Yeni fırsat, Tunus’tan başlayıp Kuzey Afrika’yı, neredeyse bütün Arap dünyasını sarsan ayaklanmalardır. Bunların hepsi tam işlerine gelmez ama, böcekler için olayların Tunus’tan başlamış olması önemli. Çünkü Kemalist Türkiye’de olanlara yapılmak istenenlere en yakın benzerlik orada var. Devrilen Zeynel Abidin bin Ali’den önce Habip Burgiba ile başlayan bir benzeyiş söz konusu. Tunus Cumhuriyeti’ni kuran, yasalarıyla, bayrağıyla, laikliğiyle ve hedefleriyle Atatürk Türkiyesi’ne özenme çabasını başlatan oydu.
Tabii, zaman ve yer bakımından o örnekten uzaklaştıkça benzerlikler azalıyor. Ayrıca, çağdaş Türkiye’yi kuran adamın eşsizliğini, bazı Batılıların bile dedikleri gibi “her topluma nasip olmayan bir nimet” olduğunu da buna eklerseniz, benzetmelerle akıl yürütmenin yanlışlığı kendiliğinden ortaya çıkar ama, böcekler açısından hiç önemli değil bu. Onlar için, “Mustafa Kemal gibi başlanırsa sonuç şimdiki Tunus gibi olur” diyebilmek önemli.
Şaşırtıcı olan, çoğu zaman bunu söyleyenlerin, vaktiyle Fransa’da mürekkep ve başka şeyler yalayarak Marksist, hatta Leninist geçinmiş eski solcular oluşlarıdır. O “dönmüş”ler, eğer unutmamışlarsa herhalde biliyorlardır ki, Fransız İhtilali’nin etkili akımlarından biri “Jakobenler” denen tarikatçı topluluktan kaynaklanır.

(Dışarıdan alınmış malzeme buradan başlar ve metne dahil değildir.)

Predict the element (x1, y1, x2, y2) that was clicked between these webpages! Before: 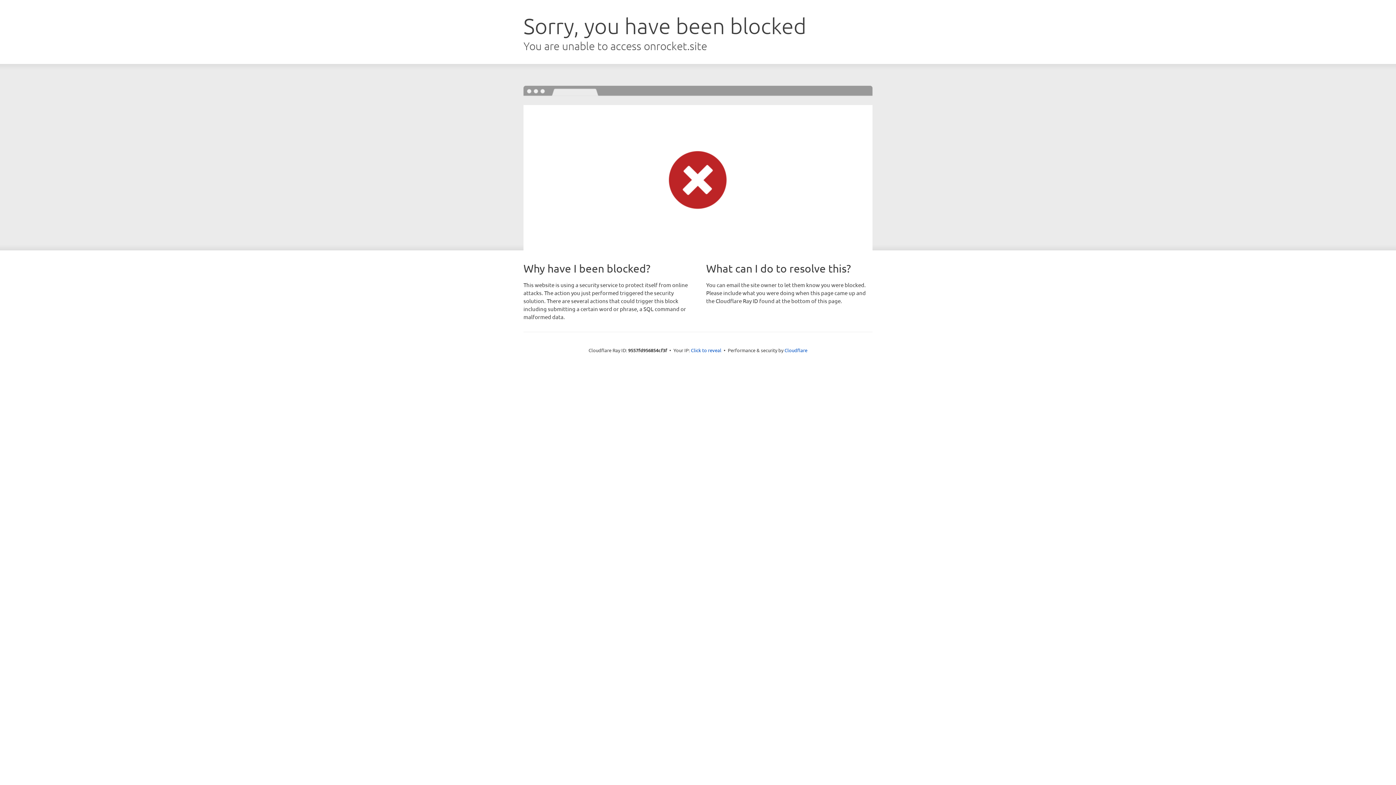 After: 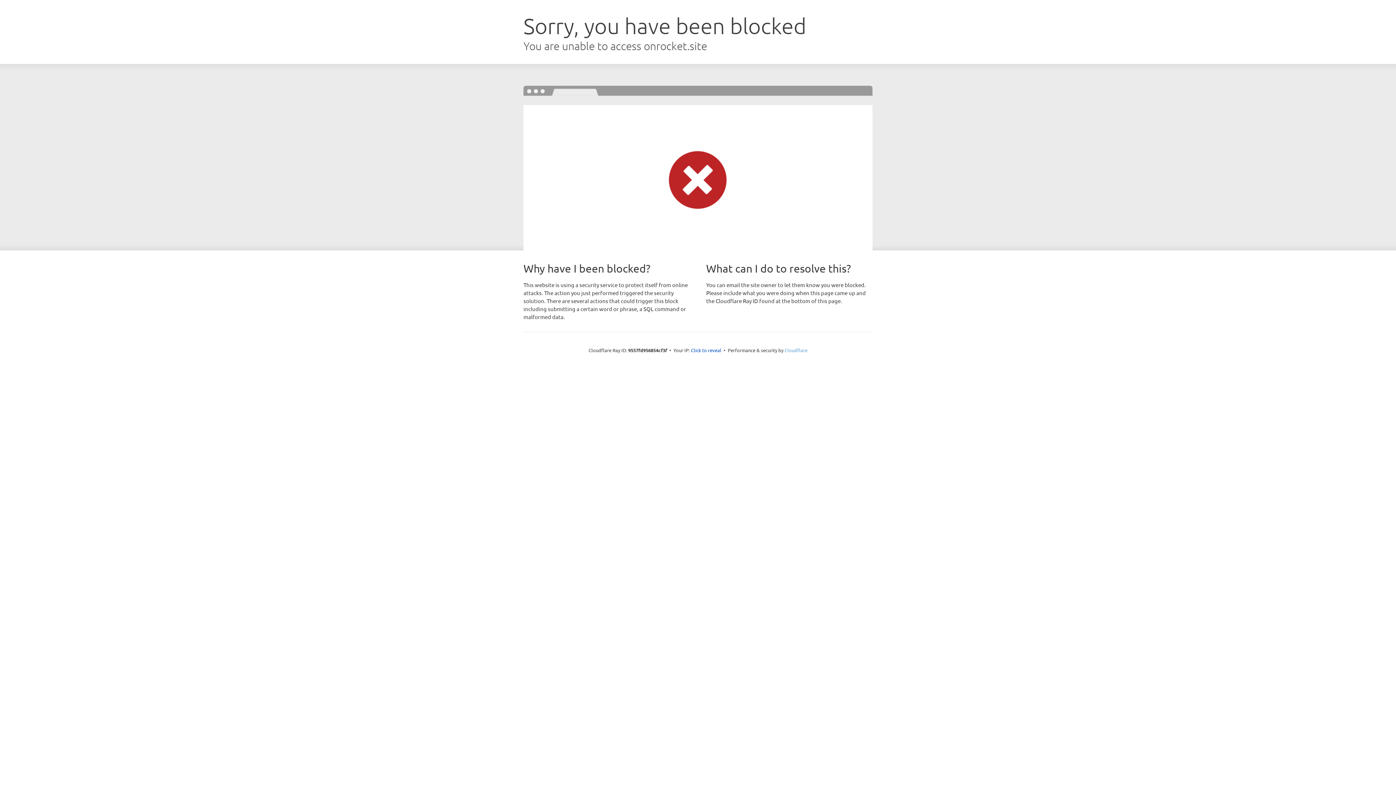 Action: bbox: (784, 347, 807, 353) label: Cloudflare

Jakobenizm, soyut özgürlüğe değil “özgürleştirme” denen bir sürece inanır. Belki, çok kaba bir genellemeyle, üretim araçlarının mülkiyet altyapısını değiştirme açısından Bolşevik devrimine, yasal ve kurumsal yapıları değiştirme açısından da Kemalist devrime benzetilebilecek süreçler söz konusudur. Ne var ki, bu tür rejimleri eleştirenlerin yanlış uygulamalara mı, yoksa özde savundukları çıkarlar açısından böyle ekonomik ve sosyal bir özgürleştirme kavramına mı karşı çıktıkları pek belli olmaz. Dönüp dolaşarak neyi ve kimleri savunur ya da kemirir duruma geldiklerine, nelerin ve kimlerin emrine girdiklerine bakarak hüküm verebilirsiniz.
Kaldı ki Kemalist devrim, Tunus’tan Yemen’e kadar uzanan örneklerden farklı olarak, kusurlarına ve yanlışlarına karşın yine de demokratik ve laik bir cumhuriyet kurup bugünlere getiren bir toplum yaratabildi. Kemirme niye? Yoksa ters yöne götürülmesi mi isteniyor?